Feds may push Savannah harbor dredging project

Sammy Fretwell - The State (Columbia, S.C.)

May 17, 2012 07:25 AM

Frustrated with South Carolina’s opposition to a major Georgia port expansion, federal officials are again threatening to approve the $650 million project without Palmetto State authorization.

In court documents filed last week, the U.S. Army Corps of Engineers said exemptions in U.S. law would allow the federal government to bypass South Carolina and proceed with the Savannah harbor deepening project.

“The corps is not prohibited from invoking one of these exemptions,” the documents said, noting that should opposition delay the work, the government would have “the basis for an exemption.”

Corps officials previously have mentioned going over South Carolina’s head, but the issue resurfaced Wednesday in a Columbia courtroom.

“What you’re seeking to say is .... you may proceed under those exemptions in order to escape being held up,” Administrative Law Judge Ralph King Anderson III said.

Anderson is trying to decide whether to uphold a water-quality approval permit the Corps and the Georgia Ports Authority need to move forward with the Savannah dredging. Conservation groups and a state agency have appealed the S.C. Department of Health and Environmental Control’s approval.

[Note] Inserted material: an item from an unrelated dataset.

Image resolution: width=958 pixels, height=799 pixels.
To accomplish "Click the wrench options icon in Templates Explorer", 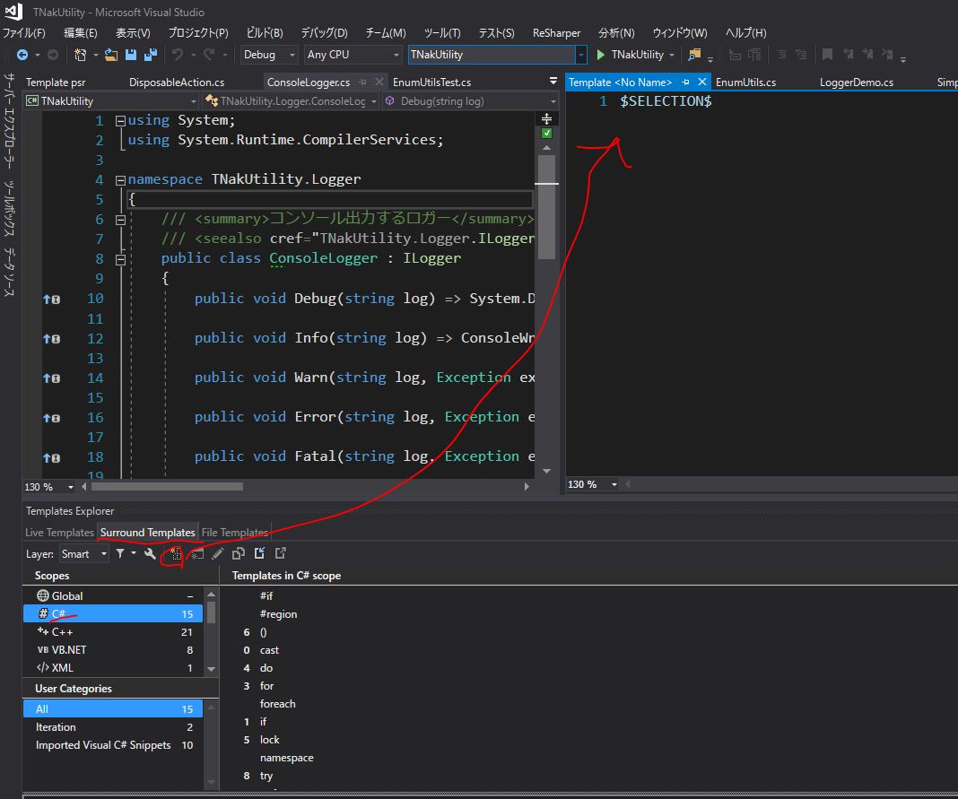I will [150, 554].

They say the dredging will lower water quality in the Savannah River, degrade a rare riverside marsh system and kill wildlife. Lawmakers say the Savannah deepening project could set back efforts to attract larger ships at Charleston, South Carolina’s main port.

Georgia officials, who say their project is being done with the environment in mind, say that it could begin by late 2012 but that the project is in jeopardy because of legal issues with South Carolina.

In certain circumstances under U.S. law, however, the Corps can get around environmental rules that otherwise would apply for dredging marshy coastal areas, such as at Savannah. Part of the federal Clean Water Act allows for an exemption if a dredging project must be done to “maintain navigation,” such as at ports.

Corps attorney Ben Clark said the ultimate decision on an exemption that would bypass South Carolina must be made by the Secretary of the Army. He had no timetable on when such a decision would be made.

Clark declined comment after Wednesday’s hearing in Columbia, but opponents of the dredging had plenty to say.

“It seems as if the Georgia Ports Authority and the Corps of Engineers have already concluded that they can build this project without a South Carolina water-quality certificate,” said Blan Holman, an attorney representing environmental groups that oppose the dredging. “We think they are wrong. It is disturbing to see them act as if South Carolina law doesn’t matter.”

Wednesday’s hearing was about whether the Corps and Ports Authority had violated the law and begun moving ahead with the project before the water quality permit dispute is resolved. Anderson did not issue a ruling.

The Georgia-South Carolina dispute is similar to a long-running legal fight over using federal exemptions to bypass state jurisdiction for dredging the Delaware River. That project has been slowed for years by opposition from environmentalists and from the state of New Jersey. That case is pending before a federal Appeals Court.